Here’s a question, how many of you very badly wanted to have a Google plus invite? I know most of you did. It is very typical of Google to launch their services on an invitation-only model e.g. Gmail and now Google Plus. People around the world get desperate to have their hands on an invite. Although, thousands of internet start-ups, who are more than happy to serve you with an account, are launched every year and only a few of them we get to know of ever. It is so hard for a start-up to build a critical mass for their service/product.
However, things have got relatively easier since the 90s with more than 1 billion people online now and also with the proliferation of social media networks like Twitter and Facebook. If a service is useful and cool, they would most probably gain a good traction, thanks to all those passionate early adopters tweeting about the cool new things all the time.

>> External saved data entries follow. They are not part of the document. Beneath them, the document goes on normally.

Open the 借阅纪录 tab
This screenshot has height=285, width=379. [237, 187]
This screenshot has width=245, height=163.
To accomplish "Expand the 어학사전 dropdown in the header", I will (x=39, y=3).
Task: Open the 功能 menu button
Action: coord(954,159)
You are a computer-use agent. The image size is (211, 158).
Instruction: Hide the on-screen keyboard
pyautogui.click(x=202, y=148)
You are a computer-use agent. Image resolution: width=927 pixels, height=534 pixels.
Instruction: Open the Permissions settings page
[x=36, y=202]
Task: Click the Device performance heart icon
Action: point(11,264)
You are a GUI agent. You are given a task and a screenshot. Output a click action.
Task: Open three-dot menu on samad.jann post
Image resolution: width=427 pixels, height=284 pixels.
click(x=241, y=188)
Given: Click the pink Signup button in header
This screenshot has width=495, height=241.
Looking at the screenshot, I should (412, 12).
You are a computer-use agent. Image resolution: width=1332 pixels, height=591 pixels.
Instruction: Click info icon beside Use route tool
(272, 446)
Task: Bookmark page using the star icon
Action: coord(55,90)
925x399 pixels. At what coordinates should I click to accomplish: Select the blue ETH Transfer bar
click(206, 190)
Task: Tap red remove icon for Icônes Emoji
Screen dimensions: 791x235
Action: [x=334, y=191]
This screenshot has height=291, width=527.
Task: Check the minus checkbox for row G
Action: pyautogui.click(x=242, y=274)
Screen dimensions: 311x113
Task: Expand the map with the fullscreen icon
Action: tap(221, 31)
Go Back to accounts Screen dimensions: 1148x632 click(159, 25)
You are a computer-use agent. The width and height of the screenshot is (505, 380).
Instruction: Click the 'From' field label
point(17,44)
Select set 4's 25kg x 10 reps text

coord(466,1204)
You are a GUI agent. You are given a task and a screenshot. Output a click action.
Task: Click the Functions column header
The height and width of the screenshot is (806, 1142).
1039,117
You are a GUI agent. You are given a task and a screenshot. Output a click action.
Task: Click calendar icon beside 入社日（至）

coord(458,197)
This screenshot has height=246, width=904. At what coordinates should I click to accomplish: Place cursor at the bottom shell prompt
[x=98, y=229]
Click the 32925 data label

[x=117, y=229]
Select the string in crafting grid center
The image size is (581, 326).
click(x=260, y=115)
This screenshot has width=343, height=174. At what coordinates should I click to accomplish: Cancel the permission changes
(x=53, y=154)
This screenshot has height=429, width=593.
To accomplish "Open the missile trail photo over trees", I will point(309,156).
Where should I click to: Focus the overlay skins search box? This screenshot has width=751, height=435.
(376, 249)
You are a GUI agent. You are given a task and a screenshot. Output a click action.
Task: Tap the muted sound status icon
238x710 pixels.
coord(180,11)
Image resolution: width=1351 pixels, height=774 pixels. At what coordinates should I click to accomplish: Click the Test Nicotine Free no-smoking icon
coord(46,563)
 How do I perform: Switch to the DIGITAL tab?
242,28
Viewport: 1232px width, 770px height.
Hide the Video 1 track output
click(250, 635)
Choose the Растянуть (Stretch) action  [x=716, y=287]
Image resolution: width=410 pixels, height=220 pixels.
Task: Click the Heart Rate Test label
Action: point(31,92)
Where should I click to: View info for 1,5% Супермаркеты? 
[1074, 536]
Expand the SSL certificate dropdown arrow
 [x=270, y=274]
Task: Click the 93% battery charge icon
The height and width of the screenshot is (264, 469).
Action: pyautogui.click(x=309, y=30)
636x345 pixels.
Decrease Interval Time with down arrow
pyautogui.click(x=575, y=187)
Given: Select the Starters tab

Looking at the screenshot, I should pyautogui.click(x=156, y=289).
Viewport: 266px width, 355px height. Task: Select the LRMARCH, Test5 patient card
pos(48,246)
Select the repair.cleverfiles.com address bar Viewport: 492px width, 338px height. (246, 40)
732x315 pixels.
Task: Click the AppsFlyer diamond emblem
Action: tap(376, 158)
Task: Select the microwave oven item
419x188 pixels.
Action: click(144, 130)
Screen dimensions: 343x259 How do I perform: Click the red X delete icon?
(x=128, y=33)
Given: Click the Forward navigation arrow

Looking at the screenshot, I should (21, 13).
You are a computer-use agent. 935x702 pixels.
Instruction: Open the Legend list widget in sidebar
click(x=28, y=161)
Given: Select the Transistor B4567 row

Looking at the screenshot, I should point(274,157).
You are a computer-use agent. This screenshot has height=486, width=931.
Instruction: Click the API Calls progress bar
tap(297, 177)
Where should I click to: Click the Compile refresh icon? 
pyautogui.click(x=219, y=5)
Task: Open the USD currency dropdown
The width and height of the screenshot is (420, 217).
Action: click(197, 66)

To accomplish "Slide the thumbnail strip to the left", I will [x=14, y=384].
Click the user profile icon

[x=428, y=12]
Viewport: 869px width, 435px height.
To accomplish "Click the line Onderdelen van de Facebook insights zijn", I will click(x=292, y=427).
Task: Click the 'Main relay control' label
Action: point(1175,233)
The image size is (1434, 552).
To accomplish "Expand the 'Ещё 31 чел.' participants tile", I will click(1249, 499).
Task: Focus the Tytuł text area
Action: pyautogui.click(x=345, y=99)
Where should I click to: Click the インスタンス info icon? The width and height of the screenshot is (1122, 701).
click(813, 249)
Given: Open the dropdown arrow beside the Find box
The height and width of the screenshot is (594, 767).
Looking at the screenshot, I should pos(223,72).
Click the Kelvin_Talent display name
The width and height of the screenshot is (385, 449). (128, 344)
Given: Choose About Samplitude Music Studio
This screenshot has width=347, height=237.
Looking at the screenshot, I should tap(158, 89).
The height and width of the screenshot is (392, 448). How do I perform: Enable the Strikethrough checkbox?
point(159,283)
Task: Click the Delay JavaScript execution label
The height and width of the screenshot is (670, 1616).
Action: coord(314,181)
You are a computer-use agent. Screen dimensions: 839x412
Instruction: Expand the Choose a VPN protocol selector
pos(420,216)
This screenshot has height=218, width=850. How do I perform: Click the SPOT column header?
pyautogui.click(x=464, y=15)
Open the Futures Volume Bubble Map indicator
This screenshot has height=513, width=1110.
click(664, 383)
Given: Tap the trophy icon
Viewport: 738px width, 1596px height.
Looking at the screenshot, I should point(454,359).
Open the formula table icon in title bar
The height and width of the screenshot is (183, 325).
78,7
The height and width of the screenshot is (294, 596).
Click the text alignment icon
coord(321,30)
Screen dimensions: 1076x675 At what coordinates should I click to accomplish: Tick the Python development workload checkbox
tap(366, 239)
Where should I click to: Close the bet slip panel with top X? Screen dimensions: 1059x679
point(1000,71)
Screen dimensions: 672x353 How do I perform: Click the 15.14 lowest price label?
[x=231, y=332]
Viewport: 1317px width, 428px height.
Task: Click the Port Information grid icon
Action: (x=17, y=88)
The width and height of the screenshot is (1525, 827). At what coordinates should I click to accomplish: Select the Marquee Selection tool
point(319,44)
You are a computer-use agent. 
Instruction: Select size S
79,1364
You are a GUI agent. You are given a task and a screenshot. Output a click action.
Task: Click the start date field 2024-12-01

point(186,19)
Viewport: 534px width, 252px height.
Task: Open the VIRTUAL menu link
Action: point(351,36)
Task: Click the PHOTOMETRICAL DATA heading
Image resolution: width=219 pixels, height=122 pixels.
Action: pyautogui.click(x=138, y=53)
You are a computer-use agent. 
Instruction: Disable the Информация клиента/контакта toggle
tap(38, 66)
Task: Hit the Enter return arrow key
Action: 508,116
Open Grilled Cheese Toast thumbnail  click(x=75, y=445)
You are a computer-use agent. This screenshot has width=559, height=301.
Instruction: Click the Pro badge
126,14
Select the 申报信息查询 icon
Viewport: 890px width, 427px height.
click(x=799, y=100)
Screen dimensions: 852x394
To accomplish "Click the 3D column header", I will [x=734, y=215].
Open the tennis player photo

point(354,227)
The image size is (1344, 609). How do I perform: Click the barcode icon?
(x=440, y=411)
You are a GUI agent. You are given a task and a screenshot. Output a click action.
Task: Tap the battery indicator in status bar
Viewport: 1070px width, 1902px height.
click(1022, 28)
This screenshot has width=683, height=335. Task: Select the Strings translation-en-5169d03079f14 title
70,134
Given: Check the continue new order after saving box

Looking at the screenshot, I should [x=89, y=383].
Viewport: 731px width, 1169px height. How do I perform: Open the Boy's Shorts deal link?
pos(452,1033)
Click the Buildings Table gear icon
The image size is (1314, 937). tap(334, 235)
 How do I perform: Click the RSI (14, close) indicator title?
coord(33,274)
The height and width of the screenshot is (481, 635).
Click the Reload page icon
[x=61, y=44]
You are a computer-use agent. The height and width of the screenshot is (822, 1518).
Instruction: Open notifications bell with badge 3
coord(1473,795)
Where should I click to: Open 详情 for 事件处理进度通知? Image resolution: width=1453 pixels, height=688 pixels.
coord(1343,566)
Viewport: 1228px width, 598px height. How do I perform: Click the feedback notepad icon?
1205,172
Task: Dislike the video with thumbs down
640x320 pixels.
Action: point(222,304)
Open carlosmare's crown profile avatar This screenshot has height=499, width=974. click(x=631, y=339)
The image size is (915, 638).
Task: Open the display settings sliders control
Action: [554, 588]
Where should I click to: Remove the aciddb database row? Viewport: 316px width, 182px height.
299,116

A few days back I got an invite in my email from a friend of a new service called Wisely where you can create videos of your presentations and share it on your public profile and thus share your knowledge or ideas with the world. I clicked on the link: www.sowisely.com which took straight to the signup page. I dropped my email and then I was suggested to share it with my friends. If 3 friends sign up, I can get an earlier access to my public profile which would look like “sowise.ly/username”. So, basically this service has not yet been launched and they are already registering users. Cool.
I figured that the whole sign up process thing has been powered by another start-up called LaunchRock. After doing a little more research in Google, I found out more start-ups who are registering users pre-launch. One of the more cool ones was vizualize.me. Their signup USP is that the first 10,000 sign ups get a premium account. In a world where getting traction is the more difficult part than the idea, LaunchRock is surely one of the coolest things I have come across in recent times.
Start-ups can never create ripples in the world like Google Plus has, but they can use tools like LaunchRock and Twitter to create some ardent followers. Though, there can be a flip side too. Those celebrated bloggers, entrepreneurs and investors who would usually get to test a product first, won’t feel exclusive when there are too many signups already. But thousands waiting to use your product is always cool!